◆ **Assignment**
Find the word "will" below. Copy each line that has it.

◆ **Pixel coordinate grounding data**
━━━━━━━━━━━━━━━━━━━━
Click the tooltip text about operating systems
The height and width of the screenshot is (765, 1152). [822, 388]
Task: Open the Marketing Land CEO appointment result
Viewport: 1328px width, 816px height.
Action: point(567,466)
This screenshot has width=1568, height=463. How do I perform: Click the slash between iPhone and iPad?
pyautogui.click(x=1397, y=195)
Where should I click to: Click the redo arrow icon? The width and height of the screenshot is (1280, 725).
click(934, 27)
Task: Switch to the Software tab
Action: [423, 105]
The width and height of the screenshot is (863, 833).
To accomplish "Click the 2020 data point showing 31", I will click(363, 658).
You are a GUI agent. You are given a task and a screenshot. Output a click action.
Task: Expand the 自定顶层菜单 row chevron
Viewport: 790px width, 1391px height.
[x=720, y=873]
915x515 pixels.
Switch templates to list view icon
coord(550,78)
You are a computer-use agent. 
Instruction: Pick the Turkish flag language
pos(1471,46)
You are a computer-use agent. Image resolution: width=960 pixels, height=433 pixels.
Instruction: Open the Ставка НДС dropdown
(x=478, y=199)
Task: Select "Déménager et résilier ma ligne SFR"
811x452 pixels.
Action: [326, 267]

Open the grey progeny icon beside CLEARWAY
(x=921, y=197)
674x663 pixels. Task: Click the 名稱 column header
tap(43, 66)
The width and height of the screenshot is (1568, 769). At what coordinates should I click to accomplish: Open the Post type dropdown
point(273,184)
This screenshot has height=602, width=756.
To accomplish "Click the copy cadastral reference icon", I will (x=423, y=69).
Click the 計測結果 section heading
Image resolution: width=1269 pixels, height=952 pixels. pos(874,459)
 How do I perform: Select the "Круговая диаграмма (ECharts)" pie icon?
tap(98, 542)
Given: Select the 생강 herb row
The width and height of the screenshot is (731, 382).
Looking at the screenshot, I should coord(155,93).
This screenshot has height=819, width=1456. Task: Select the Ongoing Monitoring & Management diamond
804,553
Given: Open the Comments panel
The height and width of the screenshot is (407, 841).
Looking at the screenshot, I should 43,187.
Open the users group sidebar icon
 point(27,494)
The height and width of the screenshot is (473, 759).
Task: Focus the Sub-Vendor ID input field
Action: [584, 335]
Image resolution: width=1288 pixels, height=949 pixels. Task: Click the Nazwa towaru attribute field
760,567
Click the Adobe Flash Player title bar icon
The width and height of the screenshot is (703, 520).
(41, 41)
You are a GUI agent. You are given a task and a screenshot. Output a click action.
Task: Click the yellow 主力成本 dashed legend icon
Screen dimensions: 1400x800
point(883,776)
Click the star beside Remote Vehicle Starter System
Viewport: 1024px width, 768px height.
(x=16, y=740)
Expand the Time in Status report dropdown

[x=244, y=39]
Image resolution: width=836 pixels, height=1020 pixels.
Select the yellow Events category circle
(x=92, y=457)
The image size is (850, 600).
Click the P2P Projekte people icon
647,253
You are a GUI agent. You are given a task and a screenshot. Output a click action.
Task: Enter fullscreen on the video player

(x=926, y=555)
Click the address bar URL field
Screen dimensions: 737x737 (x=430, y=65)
━━━━━━━━━━━━━━━━━━━━
◆ **Exercise answer**
To accomplish "Click the 2020 data point showing 31", I will click(363, 658).
To accomplish "Click the copy cadastral reference icon", I will (x=423, y=69).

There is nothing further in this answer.